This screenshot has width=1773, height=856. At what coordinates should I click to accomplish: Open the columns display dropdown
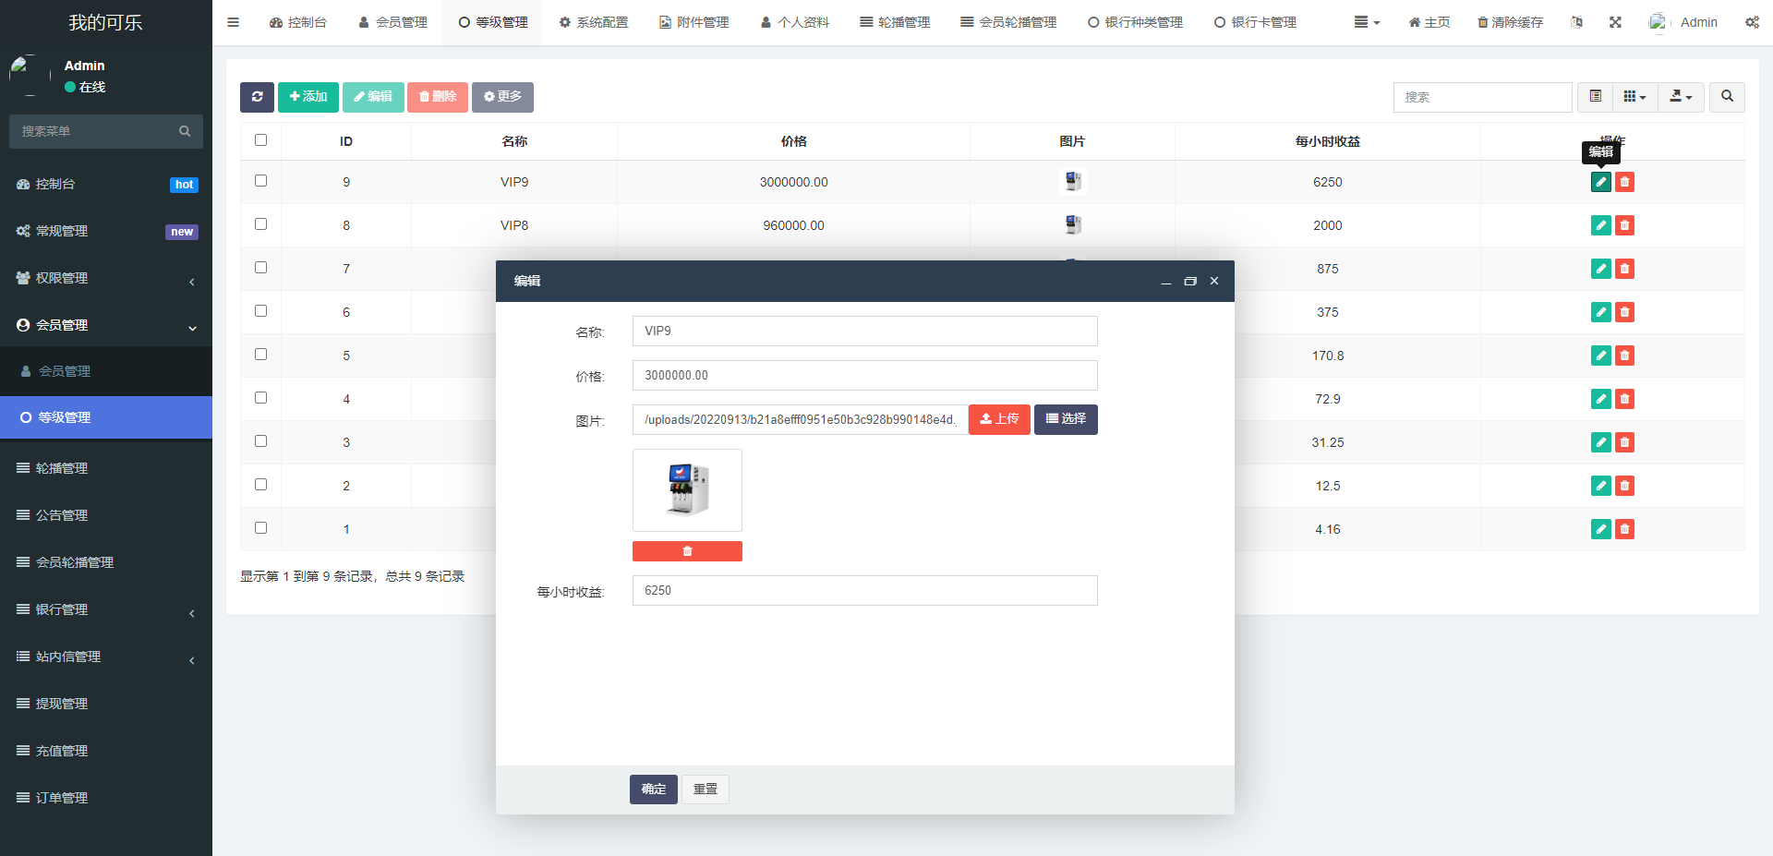tap(1634, 97)
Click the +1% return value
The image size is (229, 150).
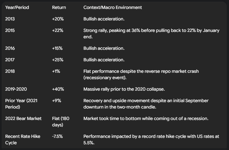point(56,71)
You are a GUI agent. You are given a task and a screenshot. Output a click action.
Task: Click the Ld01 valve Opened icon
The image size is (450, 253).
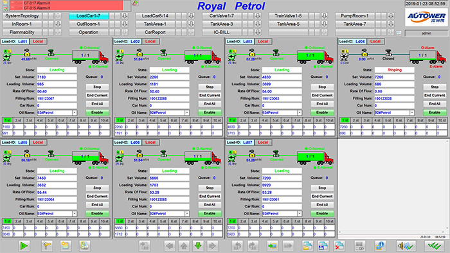[x=51, y=53]
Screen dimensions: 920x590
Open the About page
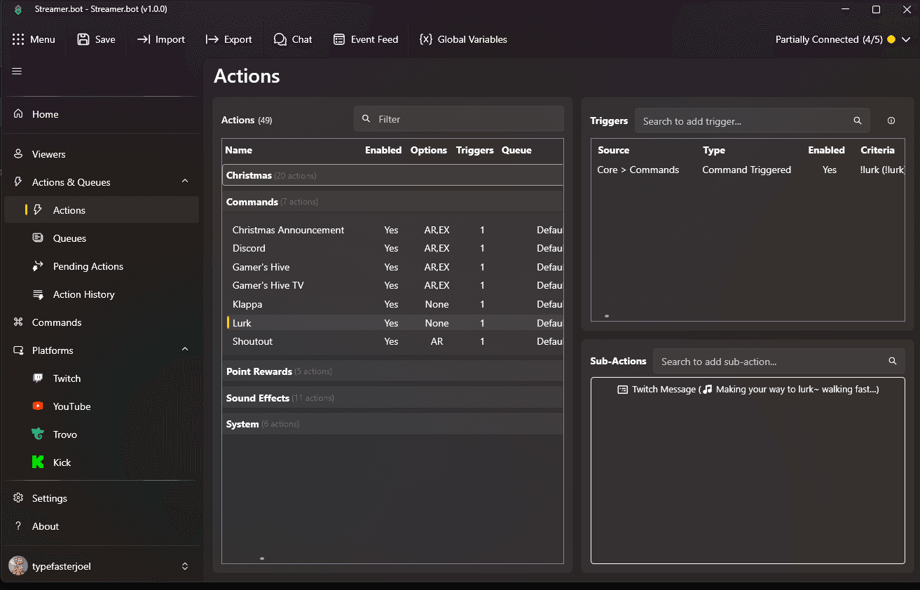[45, 526]
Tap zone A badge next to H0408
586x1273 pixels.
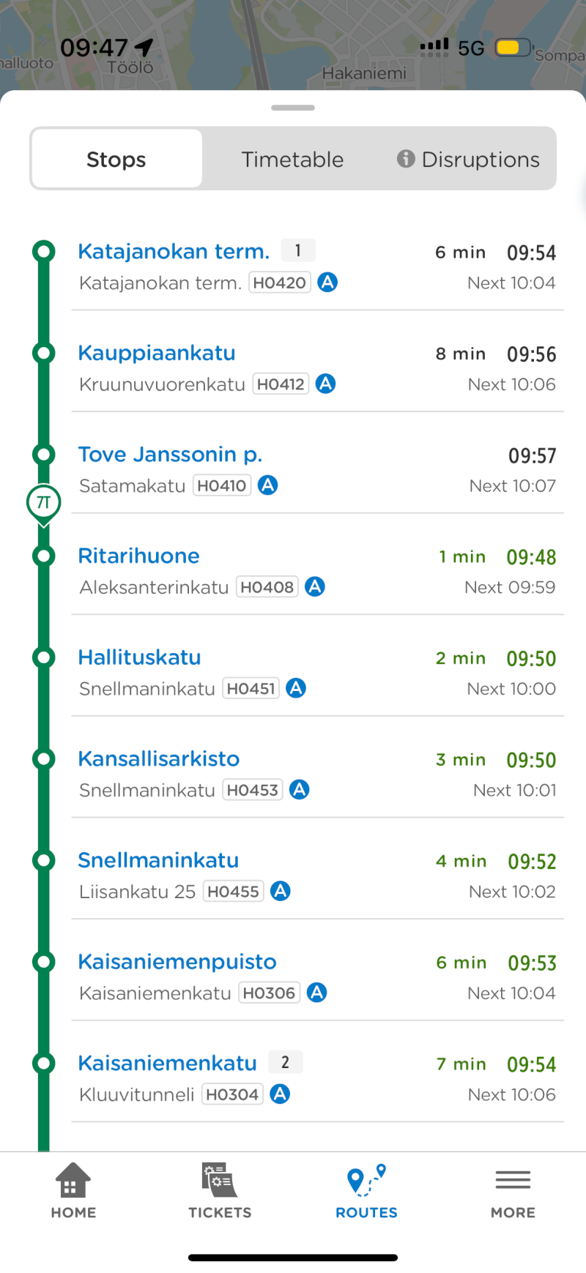(x=315, y=587)
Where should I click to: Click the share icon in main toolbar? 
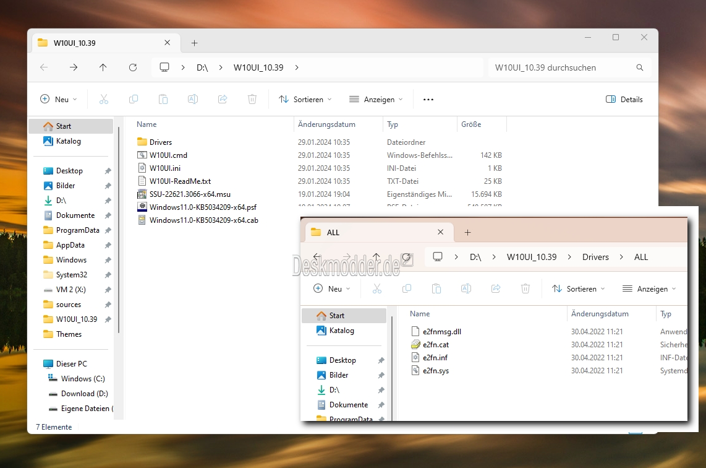tap(223, 99)
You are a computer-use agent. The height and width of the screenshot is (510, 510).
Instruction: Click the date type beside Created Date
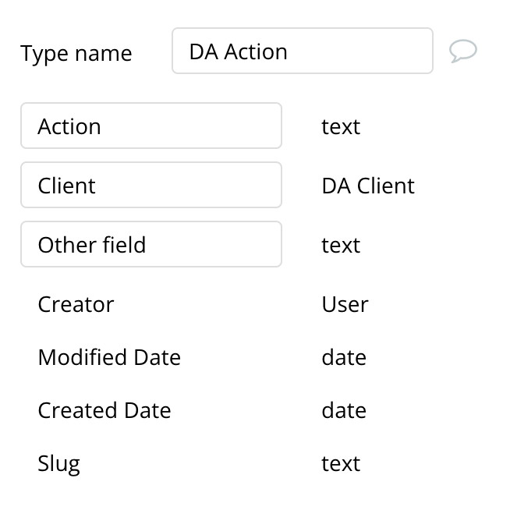pyautogui.click(x=344, y=410)
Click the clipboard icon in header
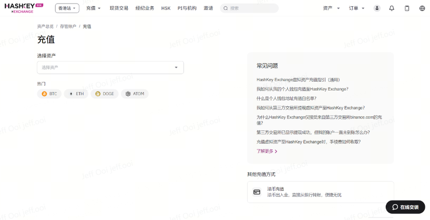This screenshot has height=220, width=430. (407, 8)
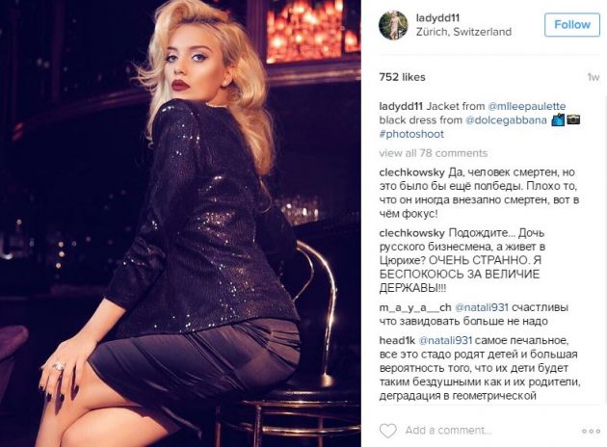Open the @mlleepaulette mention
This screenshot has height=447, width=607.
click(527, 106)
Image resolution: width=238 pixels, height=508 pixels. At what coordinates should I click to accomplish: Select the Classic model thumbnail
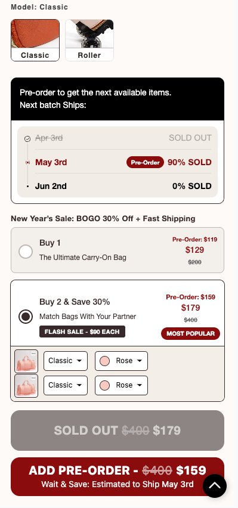[35, 40]
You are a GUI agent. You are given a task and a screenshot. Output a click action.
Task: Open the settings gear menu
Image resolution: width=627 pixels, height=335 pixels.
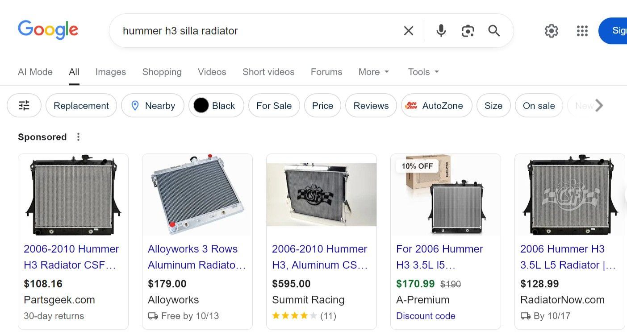[x=552, y=31]
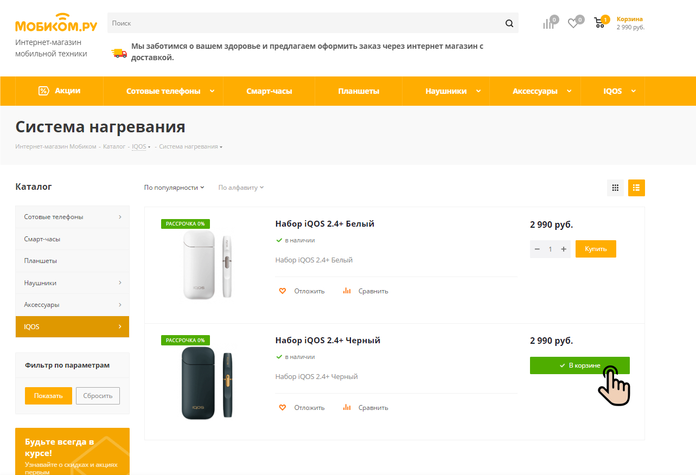The width and height of the screenshot is (696, 475).
Task: Open the По популярности sort dropdown
Action: pos(174,188)
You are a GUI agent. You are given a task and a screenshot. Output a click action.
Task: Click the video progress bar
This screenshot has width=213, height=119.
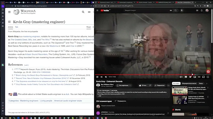click(x=148, y=75)
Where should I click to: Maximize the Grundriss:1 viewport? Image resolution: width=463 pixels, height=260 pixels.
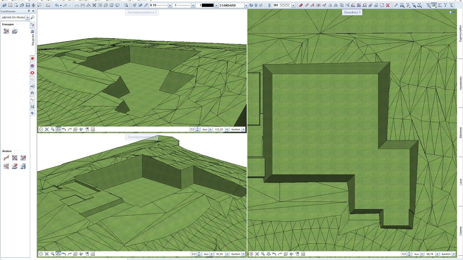coord(451,12)
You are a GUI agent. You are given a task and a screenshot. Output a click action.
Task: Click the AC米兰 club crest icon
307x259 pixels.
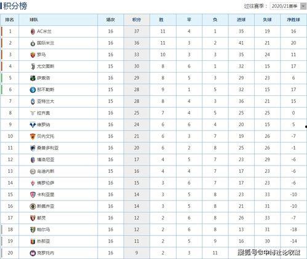[33, 31]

▬▬▬▬▬▬

*Instructions to follow:*
Set down the entries above exactly, and keep every picture out of your copy.

*Solution to this exercise:*
This screenshot has width=1773, height=856. At what coordinates should I click to accomplish: Open the columns display dropdown
tap(1634, 97)
Click the +1% return value
The image size is (229, 150).
point(56,71)
You are a GUI agent. You are given a task and a screenshot. Output a click action.
Task: Click the Ld01 valve Opened icon
The image size is (450, 253).
[x=51, y=53]
Screen dimensions: 920x590
Open the About page
[45, 526]
Tap zone A badge next to H0408
586x1273 pixels.
(x=315, y=587)
Where should I click to: Click the share icon in main toolbar? 
tap(223, 99)
You are a computer-use agent. The height and width of the screenshot is (510, 510).
Instruction: Click the date type beside Created Date
pyautogui.click(x=344, y=410)
Click the clipboard icon in header
This screenshot has height=220, width=430. (407, 8)
Open the @mlleepaulette mention
This screenshot has height=447, width=607.
click(527, 106)
Image resolution: width=238 pixels, height=508 pixels. At what coordinates should I click to accomplish: Select the Classic model thumbnail
[35, 40]
You are a GUI agent. You are given a task and a screenshot. Output a click action.
Task: Open the settings gear menu
Image resolution: width=627 pixels, height=335 pixels.
[x=552, y=31]
The width and height of the screenshot is (696, 475).
Task: Open the По популярности sort dropdown
Action: pos(174,188)
You are a GUI agent. You are given a task and a screenshot. Output a click action.
Task: Click the video progress bar
This screenshot has width=213, height=119.
click(x=148, y=75)
Where should I click to: Maximize the Grundriss:1 viewport? Image resolution: width=463 pixels, height=260 pixels.
coord(451,12)
You are a GUI agent. You are given a task and a screenshot. Output a click action.
Task: Click the AC米兰 club crest icon
307x259 pixels.
[33, 31]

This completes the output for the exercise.